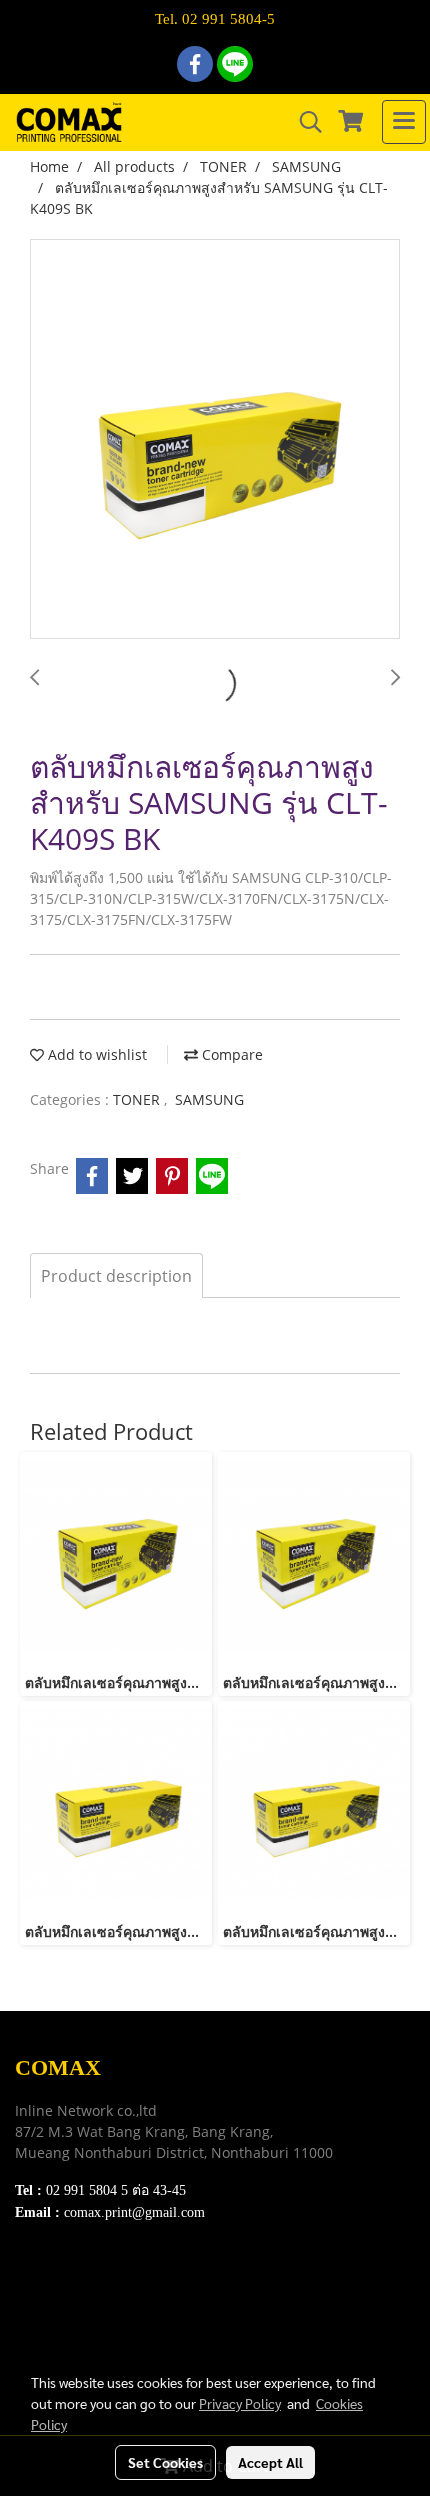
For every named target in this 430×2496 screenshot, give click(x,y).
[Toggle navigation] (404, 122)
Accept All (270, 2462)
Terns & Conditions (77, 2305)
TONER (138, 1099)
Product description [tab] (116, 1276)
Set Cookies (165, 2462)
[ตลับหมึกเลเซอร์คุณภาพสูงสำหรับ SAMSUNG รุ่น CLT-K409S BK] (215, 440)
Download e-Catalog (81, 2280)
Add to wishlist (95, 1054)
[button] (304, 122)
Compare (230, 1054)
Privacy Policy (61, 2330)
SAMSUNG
┄┄┄┄┄┄┄┄┄┄┄┄┄┄┄┄┄┄┄┄
Search the listing for "SAMSUNG" and show every line where it occurs.

Final answer —
[ตลับหมึกเลเซอร์คุณภาพสูงสำหรับ SAMSUNG รุ่น CLT-K409S BK] (215, 440)
SAMSUNG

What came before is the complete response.